## Passage provided:
** Start **
Anyone who’s watched TV or films in the past decade or two will know how drone cinematography can amaze us, lifting the viewer to a bird’s-eye perspective with seemingly effortless swoops and sweeps.
Just as impressive is how the same technology is starting to lift our primary producers out of rote yet necessary tasks by delivering data about and visual oversight of stock and crops across the land.
Even an off-the-shelf or ‘hobby’ drone can have enough battery power and camera functionality to be able to monitor fencelines and stock movements across smaller holdings for a relatively cheap investment.
More sophisticated, commercial-use drones, for which the CSIRO is looking at productivity studies, offer multispectral- and thermal-imaging sensors, GPS map creation, even payload transportation.
From mapping, surveying and monitoring land and livestock to crop dusting and irrigation management, drones have the potential to not only deliver productivity dividends, but safer working environments.
It’s National Farm Safety Week (July 16-22), and Farmsafe Australia has adopted the theme of ‘Innovation, Safe and Healthy', which has its main focus on how 21st Century technologies can help achieve this.
** End **
## Material:
** Start **
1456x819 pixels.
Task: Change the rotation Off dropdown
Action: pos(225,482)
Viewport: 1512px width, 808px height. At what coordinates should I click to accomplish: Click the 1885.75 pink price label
** End **
## Requirements:
Carry on with the passage on farm drones, picking up after its last sentence. The material that comes next stands apart from the passage on farm drones.

## Task result:
But “artificial intelligence” is still highly reliant on human intelligence, in how we understand and respond to the stimulus of our environment.
If a drone showed us a broken fence, we’d still need common sense to solve the problem: the tools we would need to repair it, perhaps how to navigate a farm vehicle to the site, or retrieve wandering stock.
And all the artificial intelligence in the world is still unlikely to resolve human stupidity, selfishness or greed. That’s where we all need to act to help our farmers maintain a safe, healthy and sustainable sector.
For instance, as the big dry leaches moisture and sustenance from the soil, farmers seek to nourish their stock in the “long paddock” next to roads. Litter from passing traffic makes this an even tougher task.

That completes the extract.